Stock Markets March 25, 2026

Morgan Stanley Raises Prosus to Overweight, Cites Peak NAV Discount and 29% Upside

Analysts point to a stretched holding-company discount and continued Tencent exposure as central to the rerating

By Jordan Park
Morgan Stanley Raises Prosus to Overweight, Cites Peak NAV Discount and 29% Upside

Morgan Stanley moved Prosus from equal-weight to overweight and set a new price target of €51, down from €57, which still implies about 29% upside from the March 23 closing price of €40.02. The upgrade is grounded in the view that Prosus’s discount to net asset value has widened to the upper bound of its historical range, driven largely by developments in its Tencent stake and the mechanics of the company’s open-ended buyback.

Key Points

  • Morgan Stanley upgraded Prosus to "overweight" from "equal-weight" and set a €51 price target, down from €57, implying about 29% upside from the March 23 close of €40.02.
  • Prosus is trading with an enlarged holding-company discount - 48% to Morgan Stanley’s NAV using analyst price targets and 35% using trading values of listed assets - with Tencent accounting for roughly 85% of Prosus’s NAV at €149.2 billion.
  • The decision and valuation shifts primarily affect internet and technology sectors, given Prosus’s concentration in listed internet assets (€157.5bn) and Tencent’s material influence on group earnings and NAV.

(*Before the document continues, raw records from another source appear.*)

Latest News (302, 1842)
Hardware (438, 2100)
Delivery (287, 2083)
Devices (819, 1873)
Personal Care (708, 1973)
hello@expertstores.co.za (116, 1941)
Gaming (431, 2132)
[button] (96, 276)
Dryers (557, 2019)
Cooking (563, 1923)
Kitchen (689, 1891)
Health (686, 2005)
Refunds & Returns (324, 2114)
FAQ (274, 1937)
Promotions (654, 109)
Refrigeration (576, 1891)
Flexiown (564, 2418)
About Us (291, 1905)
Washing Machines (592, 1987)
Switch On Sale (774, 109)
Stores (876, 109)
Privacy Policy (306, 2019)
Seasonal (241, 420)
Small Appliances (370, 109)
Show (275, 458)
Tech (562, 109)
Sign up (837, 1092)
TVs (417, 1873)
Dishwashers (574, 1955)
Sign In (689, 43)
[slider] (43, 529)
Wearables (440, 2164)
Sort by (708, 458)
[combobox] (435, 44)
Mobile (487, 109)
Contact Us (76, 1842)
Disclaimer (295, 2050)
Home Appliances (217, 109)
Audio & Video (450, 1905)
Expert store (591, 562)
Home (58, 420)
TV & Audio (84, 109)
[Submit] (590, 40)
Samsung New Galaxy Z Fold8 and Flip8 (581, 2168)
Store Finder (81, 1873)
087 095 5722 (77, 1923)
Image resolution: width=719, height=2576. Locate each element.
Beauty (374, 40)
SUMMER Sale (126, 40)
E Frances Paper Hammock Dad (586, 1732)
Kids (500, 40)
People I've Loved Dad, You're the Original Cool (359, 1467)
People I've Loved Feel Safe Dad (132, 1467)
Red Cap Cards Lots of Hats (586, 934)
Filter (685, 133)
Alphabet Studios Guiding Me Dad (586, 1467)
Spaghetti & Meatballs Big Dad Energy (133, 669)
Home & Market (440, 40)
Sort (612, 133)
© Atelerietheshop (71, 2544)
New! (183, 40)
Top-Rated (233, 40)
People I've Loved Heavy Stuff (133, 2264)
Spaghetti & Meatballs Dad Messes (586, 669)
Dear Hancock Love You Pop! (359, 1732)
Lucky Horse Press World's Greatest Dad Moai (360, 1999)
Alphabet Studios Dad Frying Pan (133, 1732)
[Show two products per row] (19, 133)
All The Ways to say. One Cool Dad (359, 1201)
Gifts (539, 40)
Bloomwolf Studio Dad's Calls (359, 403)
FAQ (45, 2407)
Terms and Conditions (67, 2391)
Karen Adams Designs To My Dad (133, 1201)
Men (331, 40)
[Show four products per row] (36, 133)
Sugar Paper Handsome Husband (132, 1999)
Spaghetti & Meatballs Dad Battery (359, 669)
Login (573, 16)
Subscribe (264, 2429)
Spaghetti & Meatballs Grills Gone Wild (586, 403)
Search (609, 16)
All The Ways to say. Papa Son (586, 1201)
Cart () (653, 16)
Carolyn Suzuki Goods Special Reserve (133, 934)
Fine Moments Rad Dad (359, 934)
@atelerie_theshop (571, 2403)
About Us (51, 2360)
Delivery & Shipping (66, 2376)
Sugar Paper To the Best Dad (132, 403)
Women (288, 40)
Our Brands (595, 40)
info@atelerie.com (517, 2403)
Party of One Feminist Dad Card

Morgan Stanley announced an upgrade for Prosus, shifting the recommendation to "overweight" from "equal-weight" and assigning a fresh target price of €51, reduced from €57. At the March 23 closing price of €40.02, the new target implies roughly 29% upside.

The bank’s call rests on the argument that Prosus is trading with a holding-company discount that has climbed to the top of its long-run range. Using Morgan Stanley analyst price targets, the stock sits at a 48% discount to the firm’s calculated net asset value (NAV); when using trading values for listed holdings, the discount is 35%.

Analysts at the firm highlighted changes in the relative valuation between Prosus and Tencent as a key factor. The discount to Tencent has expanded to 23% from 15% at the time of the November 2025 half-year results, and the discount to all listed associates is reported at 27%.

"The discount has widened to the top end of its range since the open-ended buyback was launched in 2022," the analysts said.

Tencent is by far the dominant component of Prosus’s asset base, accounting for approximately 85% of Prosus’s NAV, which Morgan Stanley puts at €149.2 billion. Following Tencent’s results, Morgan Stanley trimmed its Tencent price target to HK$650 - a 12% reduction - and that target still implies roughly 26% upside from current levels.

Tencent shares have fallen 15% year-to-date, a decline the note attributed to heavier AI-related investment that led Morgan Stanley to reduce its 2026 and 2027 EPS forecasts for Tencent by 4.8% and 5.1% respectively.

On the mechanics of Prosus’s buyback, Morgan Stanley’s tracking shows that since mid-January 2026 about 54% of the repurchase program has been funded by selling parts of the Tencent stake, with the remaining 46% coming from cash on hand.

Balance-sheet metrics remain relevant. Prosus carries roughly €5 billion in net debt. Separately, in Morgan Stanley’s sum-of-the-parts work, listed internet assets are valued at €157.5 billion and unlisted assets at €19.6 billion, set against net debt of €4.7 billion, producing an NAV per share of €80. Applying a 35% holding discount to that NAV yields the €51 target.

On buyback tax treatment, the analysts flagged that with the stock trading near €40.75 - the withholding tax threshold - the buyback is currently tax-free for the company.

Morgan Stanley’s earnings model for Prosus was adjusted to reflect recent buyback activity. FY26 EPS was raised by 6% to $4.01, the change tied to buyback volumes tracking near $7 billion versus a prior assumption of $6.1 billion. FY27 EPS was trimmed 2% to $4.64, while FY28 remains at $5.70, the latter two moves reflecting reductions to the Tencent estimates.

The research note lays out a range of outcomes: a bull case of €78 and a bear case of €30, corresponding to 25% and 50% holding discounts respectively. The bank noted that the bear-case discount "equates to a level last seen in the pre-open buyback period." Finally, Morgan Stanley’s €51 target sits below the consensus mean of €80.12.

Risks

  • Further weakening in Tencent’s share price or additional earnings downgrades could widen Prosus’s NAV discount further and pressure the upgrade thesis - this impacts technology and internet sector valuations.
  • Continued funding of buybacks through Tencent stake sales could alter the company’s asset mix and NAV, with potential implications for Prosus’s balance sheet and investor perception - relevant to corporate finance and equity markets.
  • If the stock moves away from the withholding tax threshold, the tax treatment of the buyback could change, altering the economic benefit of repurchases for Prosus.